** What is needed **
Each record below is to be output with no change at all.
[[ Supplied records open ]]
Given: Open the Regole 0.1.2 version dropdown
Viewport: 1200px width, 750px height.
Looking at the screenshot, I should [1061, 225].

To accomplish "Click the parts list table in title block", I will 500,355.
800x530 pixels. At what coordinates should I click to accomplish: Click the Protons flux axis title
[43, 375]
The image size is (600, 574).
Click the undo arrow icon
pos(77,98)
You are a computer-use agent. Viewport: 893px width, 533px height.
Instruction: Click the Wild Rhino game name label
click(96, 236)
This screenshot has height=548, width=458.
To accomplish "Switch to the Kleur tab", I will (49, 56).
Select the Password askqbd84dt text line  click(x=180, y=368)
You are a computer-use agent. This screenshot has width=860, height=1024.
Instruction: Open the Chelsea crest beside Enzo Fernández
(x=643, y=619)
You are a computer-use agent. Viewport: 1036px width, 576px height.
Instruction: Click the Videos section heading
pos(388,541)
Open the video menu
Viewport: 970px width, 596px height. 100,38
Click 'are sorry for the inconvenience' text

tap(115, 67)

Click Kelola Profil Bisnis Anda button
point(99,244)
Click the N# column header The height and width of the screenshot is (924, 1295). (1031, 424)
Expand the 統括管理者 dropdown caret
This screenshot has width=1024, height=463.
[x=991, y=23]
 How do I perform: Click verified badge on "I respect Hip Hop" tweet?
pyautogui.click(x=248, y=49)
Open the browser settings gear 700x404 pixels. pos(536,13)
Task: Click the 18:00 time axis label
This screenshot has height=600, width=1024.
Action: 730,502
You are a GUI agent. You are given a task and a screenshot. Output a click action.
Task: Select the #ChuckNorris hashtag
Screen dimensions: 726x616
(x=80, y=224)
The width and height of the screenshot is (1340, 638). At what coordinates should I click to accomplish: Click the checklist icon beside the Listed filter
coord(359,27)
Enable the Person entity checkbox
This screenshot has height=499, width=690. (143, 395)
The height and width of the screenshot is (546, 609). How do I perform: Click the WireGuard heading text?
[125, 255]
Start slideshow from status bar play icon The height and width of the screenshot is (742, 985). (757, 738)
[[ Supplied records closed ]]
** Response to this exercise **
Given: Open the Regole 0.1.2 version dropdown
Viewport: 1200px width, 750px height.
Looking at the screenshot, I should [1061, 225].

To accomplish "Click the parts list table in title block", I will 500,355.
800x530 pixels. At what coordinates should I click to accomplish: Click the Protons flux axis title
[43, 375]
The image size is (600, 574).
Click the undo arrow icon
pos(77,98)
You are a computer-use agent. Viewport: 893px width, 533px height.
Instruction: Click the Wild Rhino game name label
click(96, 236)
This screenshot has height=548, width=458.
To accomplish "Switch to the Kleur tab", I will (49, 56).
Select the Password askqbd84dt text line  click(x=180, y=368)
You are a computer-use agent. This screenshot has width=860, height=1024.
Instruction: Open the Chelsea crest beside Enzo Fernández
(x=643, y=619)
You are a computer-use agent. Viewport: 1036px width, 576px height.
Instruction: Click the Videos section heading
pos(388,541)
Open the video menu
Viewport: 970px width, 596px height. 100,38
Click 'are sorry for the inconvenience' text

tap(115, 67)

Click Kelola Profil Bisnis Anda button
point(99,244)
Click the N# column header The height and width of the screenshot is (924, 1295). (1031, 424)
Expand the 統括管理者 dropdown caret
This screenshot has width=1024, height=463.
[x=991, y=23]
 How do I perform: Click verified badge on "I respect Hip Hop" tweet?
pyautogui.click(x=248, y=49)
Open the browser settings gear 700x404 pixels. pos(536,13)
Task: Click the 18:00 time axis label
This screenshot has height=600, width=1024.
Action: 730,502
You are a GUI agent. You are given a task and a screenshot. Output a click action.
Task: Select the #ChuckNorris hashtag
Screen dimensions: 726x616
(x=80, y=224)
The width and height of the screenshot is (1340, 638). At what coordinates should I click to accomplish: Click the checklist icon beside the Listed filter
coord(359,27)
Enable the Person entity checkbox
This screenshot has height=499, width=690. (143, 395)
The height and width of the screenshot is (546, 609). How do I perform: Click the WireGuard heading text?
[125, 255]
Start slideshow from status bar play icon The height and width of the screenshot is (742, 985). (757, 738)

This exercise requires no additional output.